### Task item
The answer should contain each record below, repeated exactly.

Stored data:
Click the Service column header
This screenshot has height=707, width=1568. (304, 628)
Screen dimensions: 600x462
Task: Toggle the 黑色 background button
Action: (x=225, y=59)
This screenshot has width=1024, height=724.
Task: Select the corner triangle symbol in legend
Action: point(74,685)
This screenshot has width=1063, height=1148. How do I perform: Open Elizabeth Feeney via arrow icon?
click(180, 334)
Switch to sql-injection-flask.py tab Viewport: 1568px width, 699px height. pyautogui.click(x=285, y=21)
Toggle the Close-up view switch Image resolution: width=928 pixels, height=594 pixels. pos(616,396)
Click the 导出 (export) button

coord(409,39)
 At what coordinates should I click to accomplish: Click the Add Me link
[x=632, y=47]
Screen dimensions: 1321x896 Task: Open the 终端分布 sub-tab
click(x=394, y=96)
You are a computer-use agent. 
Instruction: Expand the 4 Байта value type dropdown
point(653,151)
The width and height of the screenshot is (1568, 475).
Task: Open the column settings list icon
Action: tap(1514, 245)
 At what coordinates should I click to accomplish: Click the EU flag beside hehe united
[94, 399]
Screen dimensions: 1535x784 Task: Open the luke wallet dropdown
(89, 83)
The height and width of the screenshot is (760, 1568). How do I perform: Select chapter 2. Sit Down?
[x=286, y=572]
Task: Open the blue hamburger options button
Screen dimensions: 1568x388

### Result of this task
Click the Service column header
This screenshot has height=707, width=1568. (304, 628)
Screen dimensions: 600x462
Task: Toggle the 黑色 background button
Action: (x=225, y=59)
This screenshot has width=1024, height=724.
Task: Select the corner triangle symbol in legend
Action: point(74,685)
This screenshot has width=1063, height=1148. How do I perform: Open Elizabeth Feeney via arrow icon?
click(180, 334)
Switch to sql-injection-flask.py tab Viewport: 1568px width, 699px height. pyautogui.click(x=285, y=21)
Toggle the Close-up view switch Image resolution: width=928 pixels, height=594 pixels. pos(616,396)
Click the 导出 (export) button

coord(409,39)
 At what coordinates should I click to accomplish: Click the Add Me link
[x=632, y=47]
Screen dimensions: 1321x896 Task: Open the 终端分布 sub-tab
click(x=394, y=96)
You are a computer-use agent. 
Instruction: Expand the 4 Байта value type dropdown
point(653,151)
The width and height of the screenshot is (1568, 475).
Task: Open the column settings list icon
Action: tap(1514, 245)
 At what coordinates should I click to accomplish: Click the EU flag beside hehe united
[94, 399]
Screen dimensions: 1535x784 Task: Open the luke wallet dropdown
(89, 83)
The height and width of the screenshot is (760, 1568). How do I perform: Select chapter 2. Sit Down?
[x=286, y=572]
Task: Open the blue hamburger options button
Screen dimensions: 1568x388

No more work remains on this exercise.